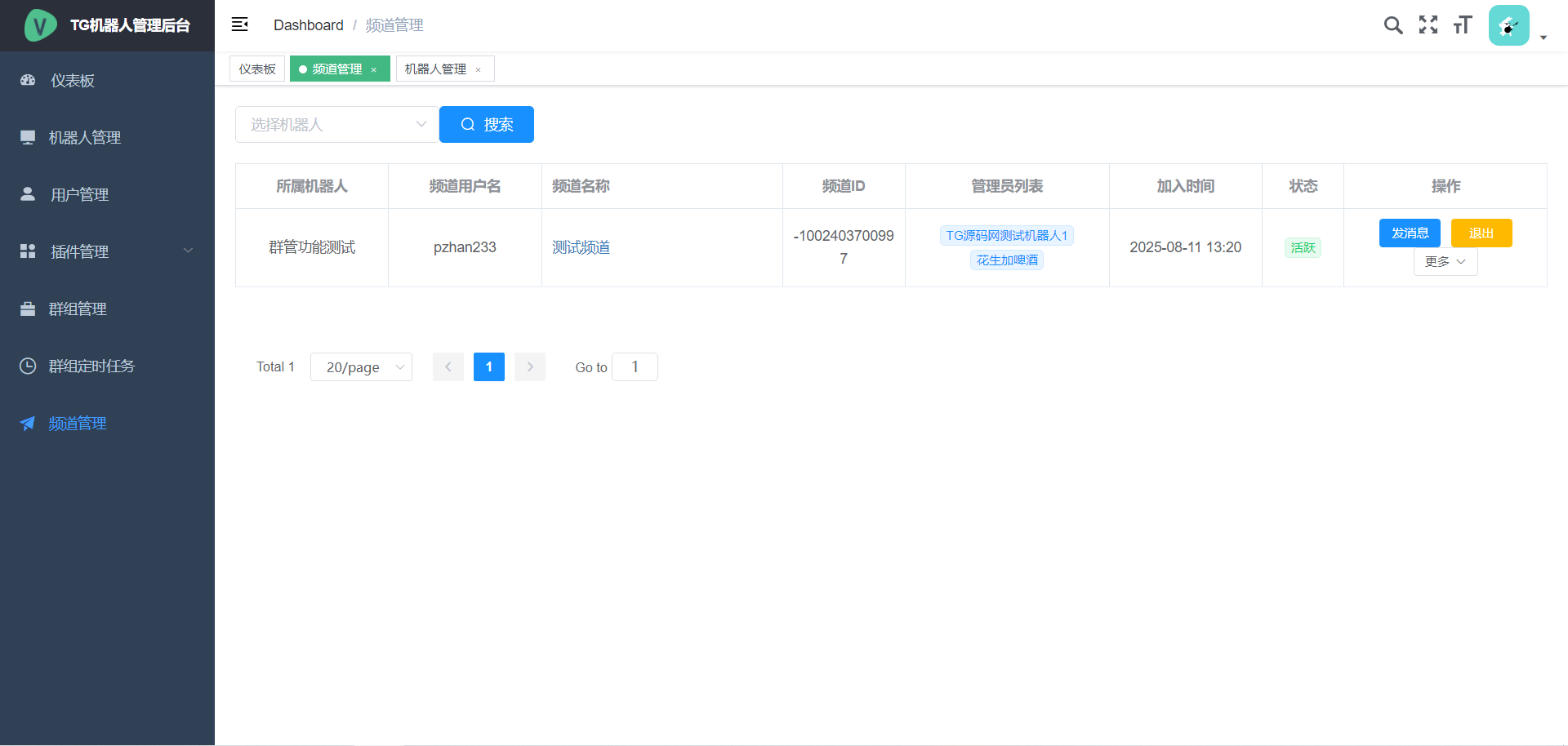Expand the 20/page size selector
This screenshot has height=746, width=1568.
click(x=361, y=367)
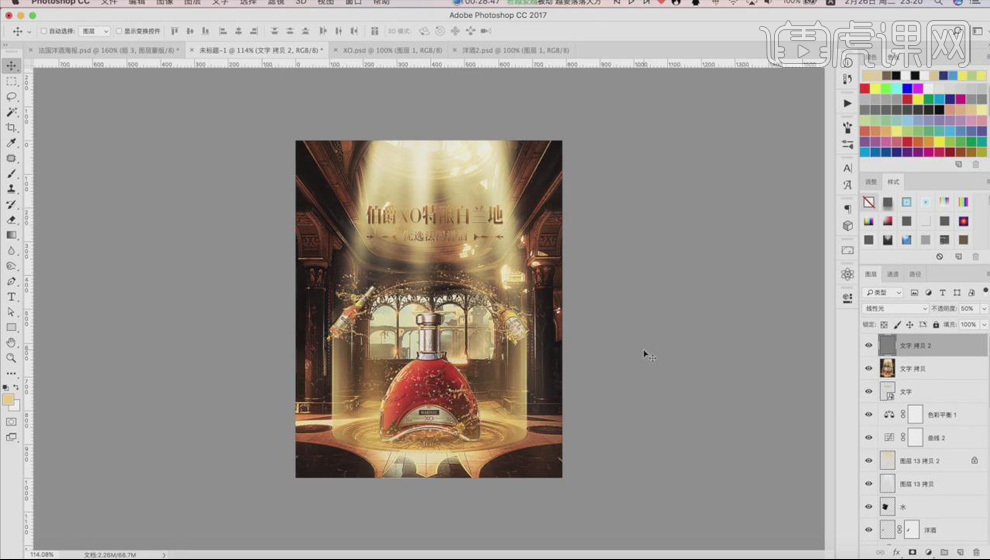Image resolution: width=990 pixels, height=560 pixels.
Task: Click the foreground color swatch
Action: coord(8,399)
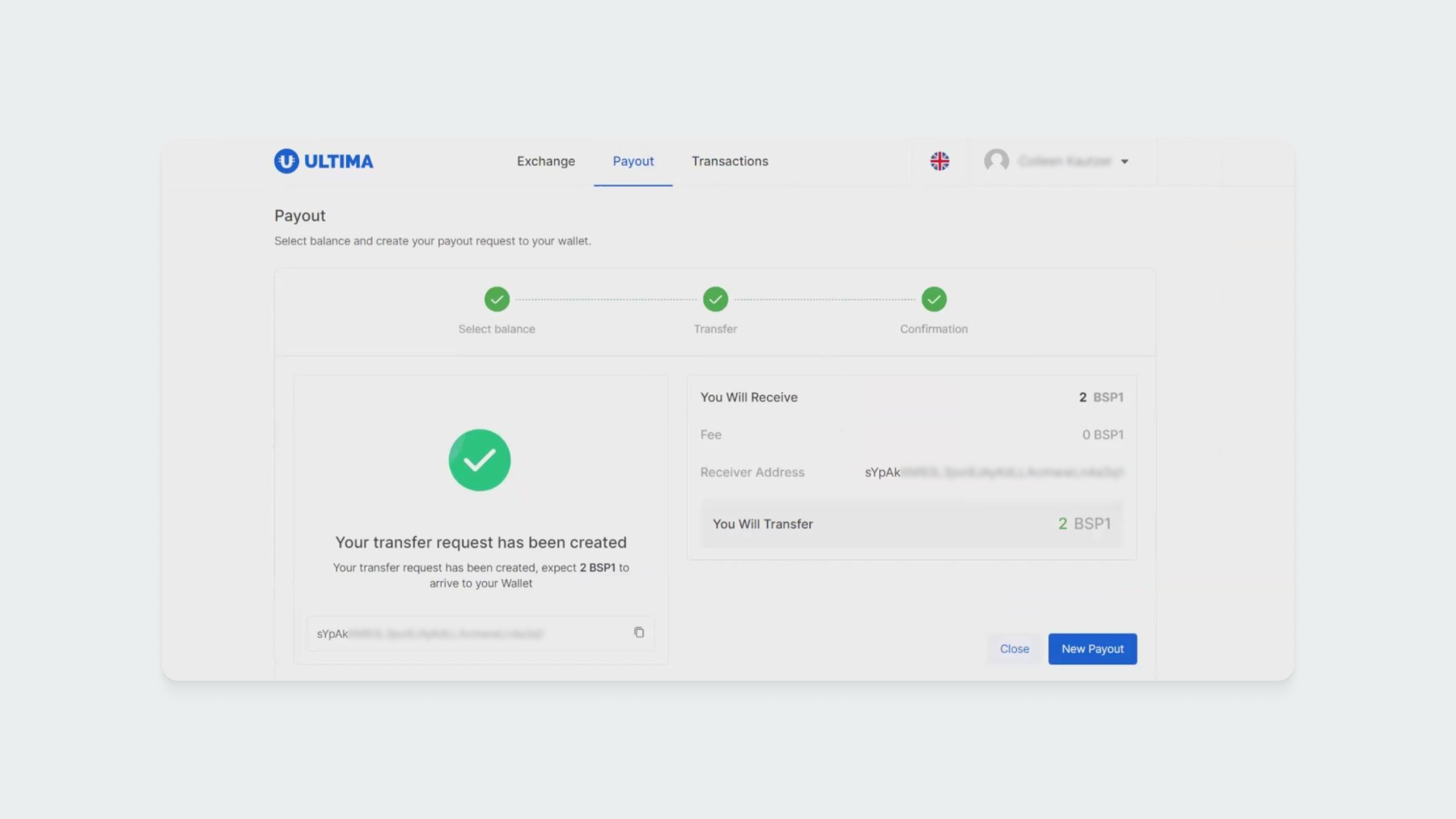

**THE EXERCISE:**
Reproduce every line of the listing above without alteration, omitting the pictures.

**OUTPUT BELOW:**
Expand the 20/page size selector
This screenshot has height=746, width=1568.
click(x=361, y=367)
Image resolution: width=990 pixels, height=560 pixels.
Task: Click the foreground color swatch
Action: coord(8,399)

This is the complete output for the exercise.